__Required action__: Restate verbatim the span of lines below between the line with "Click the partially" and the line with "Screen dimensions: 1455x832", including those two lines, and only that span.

__The records__:
=== Section Start ===
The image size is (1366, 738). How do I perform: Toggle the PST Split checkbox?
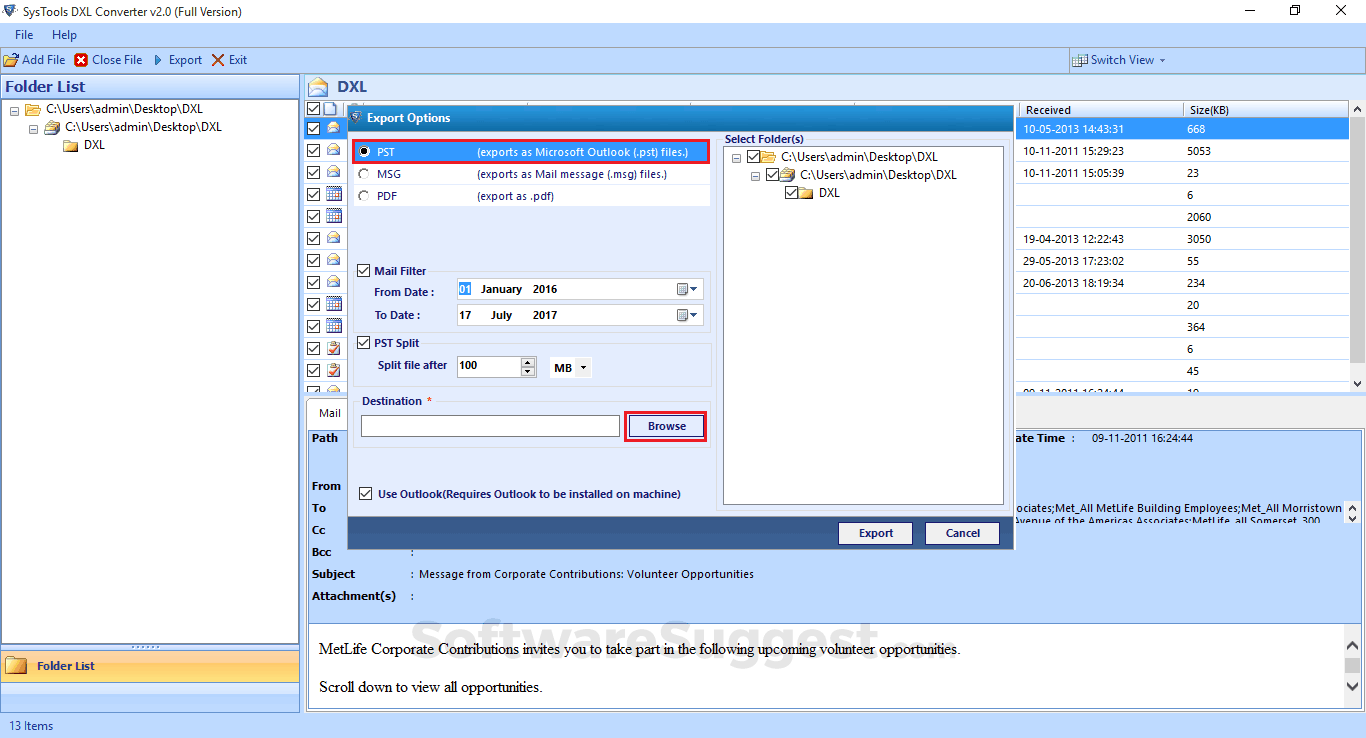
=== Section End ===
=== Section Start ===
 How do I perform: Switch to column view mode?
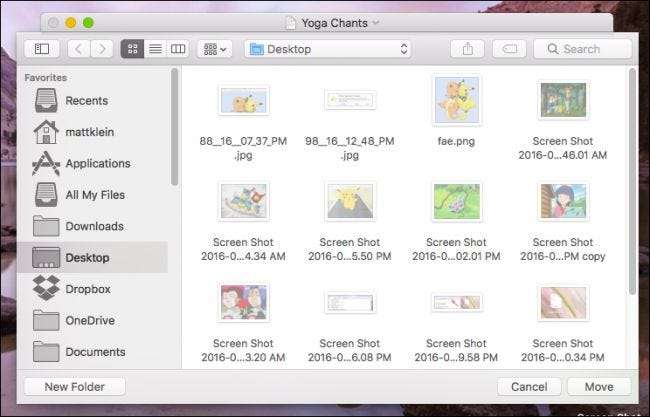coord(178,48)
=== Section End ===
=== Section Start ===
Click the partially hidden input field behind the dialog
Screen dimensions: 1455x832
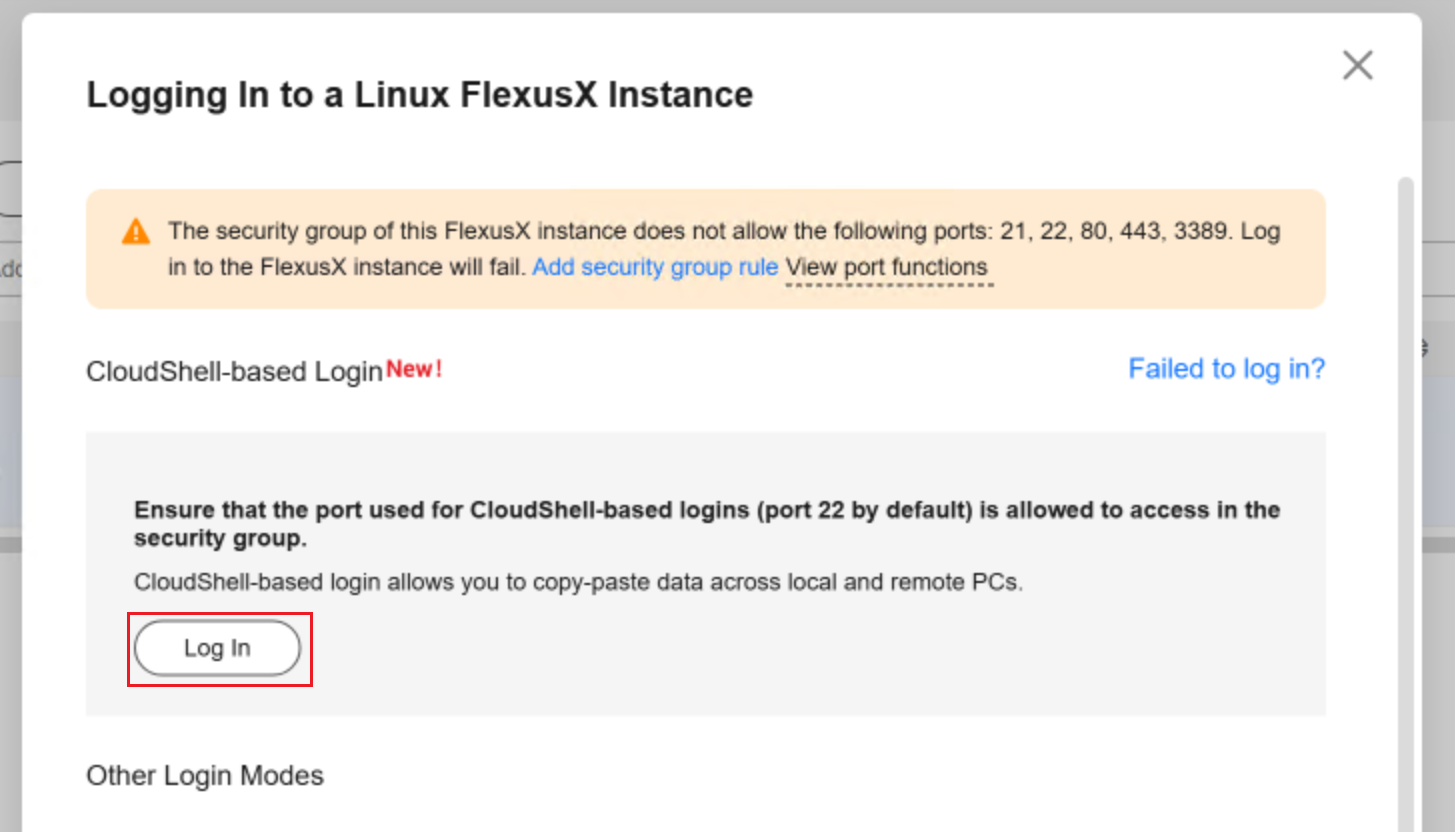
=== Section End ===
__Your solution__:
Click the partially hidden input field behind the dialog
Screen dimensions: 1455x832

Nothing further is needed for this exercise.